## Work request
Rewrite the passage on gender from "There are many" to "they are women.", inclusive, putting "fit in" in place of "assimilated".

(Reading passage)

There are many transwomen who have assimilated very well over the years, becoming one of the women, in their relationships with other women, with their community, with men. They don’t need to be some third thing; they are women.
The primary duality is wild & tame: how much do we want to be tame and assimilated and part of the group, how much do we want to be wild and individual and have unique expression?
Every human has to find their own dynamic balance between these extremes, both valuable in themselves. No human is an island; we need the support of the group. No one wants to lose their own unique voice completely.
We all need both to not care what others say about us, be wild and free, and care what others say about us, so we can play our part in the structures of community. I know how to be an indvidualist, sure, but that doesn’t mean I don’t need a job, don’t need friends, don’t want my gifts to be accepted & valued in community.
What has never made sense to me about the idea of a third gender is what that gender would look like. Would it be manly females or womanly men or something different?
Most times, when I try and hunt that down, people admit that what they mean by a third gender is “O,” as in “M,” “F,” “O.” It’s a catchall that stands for other, a whole range.
To me, that’s not a third gender, that’s just a move away from fixed binary gender, from compulsory binary gendering based on birth genital configuration.
It is time to move away from rigid, binary gender, from heterosexist gender, but that doesn’t mean that it is time to move away from gender. Gender is an important system of social control, offering us both security & opportunity. Gosh, without a rich gendered context, how could transpeople ever have the symbols to create a rich gender expression.
That move away from heterosexism is coming, as it comes in any society where reproductive pressure is off. There is a reason why “Zero Population Growth” and “Gay Liberation” both bloomed in the 1960s, as the children born of mothers who got their first taste of freedom in WWII and then were re-gendered in the 1950s came of age.

(End Reading passage)
(Source data)

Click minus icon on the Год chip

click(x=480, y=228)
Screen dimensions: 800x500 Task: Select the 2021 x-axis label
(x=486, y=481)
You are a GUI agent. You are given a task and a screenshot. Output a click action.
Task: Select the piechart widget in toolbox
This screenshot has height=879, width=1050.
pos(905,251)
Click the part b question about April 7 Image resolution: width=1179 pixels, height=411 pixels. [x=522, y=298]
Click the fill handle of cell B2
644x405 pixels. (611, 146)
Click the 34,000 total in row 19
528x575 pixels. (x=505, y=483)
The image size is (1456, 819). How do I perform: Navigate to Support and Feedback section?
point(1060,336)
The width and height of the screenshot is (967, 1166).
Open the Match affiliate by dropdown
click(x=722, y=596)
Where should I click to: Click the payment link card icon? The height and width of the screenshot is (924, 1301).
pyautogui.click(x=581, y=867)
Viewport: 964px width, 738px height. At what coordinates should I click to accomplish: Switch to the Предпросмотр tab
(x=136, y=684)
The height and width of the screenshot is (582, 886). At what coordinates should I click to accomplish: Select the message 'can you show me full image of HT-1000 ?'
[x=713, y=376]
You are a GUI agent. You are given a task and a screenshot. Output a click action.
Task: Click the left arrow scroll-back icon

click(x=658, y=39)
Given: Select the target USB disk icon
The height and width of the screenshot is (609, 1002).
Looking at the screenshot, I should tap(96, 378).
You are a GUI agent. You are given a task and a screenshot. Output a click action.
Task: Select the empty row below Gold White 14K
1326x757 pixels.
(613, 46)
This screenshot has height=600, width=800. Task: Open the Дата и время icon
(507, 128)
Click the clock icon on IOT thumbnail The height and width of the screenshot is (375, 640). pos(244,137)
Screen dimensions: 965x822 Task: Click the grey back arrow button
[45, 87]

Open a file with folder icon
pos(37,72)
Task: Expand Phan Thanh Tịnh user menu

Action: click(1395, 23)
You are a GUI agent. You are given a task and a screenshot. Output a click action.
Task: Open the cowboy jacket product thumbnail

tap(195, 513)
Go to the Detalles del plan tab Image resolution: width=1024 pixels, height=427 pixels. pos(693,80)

(End Source data)

## Reply to the task
There are many transwomen who have fit in very well over the years, becoming one of the women, in their relationships with other women, with their community, with men. They don’t need to be some third thing; they are women.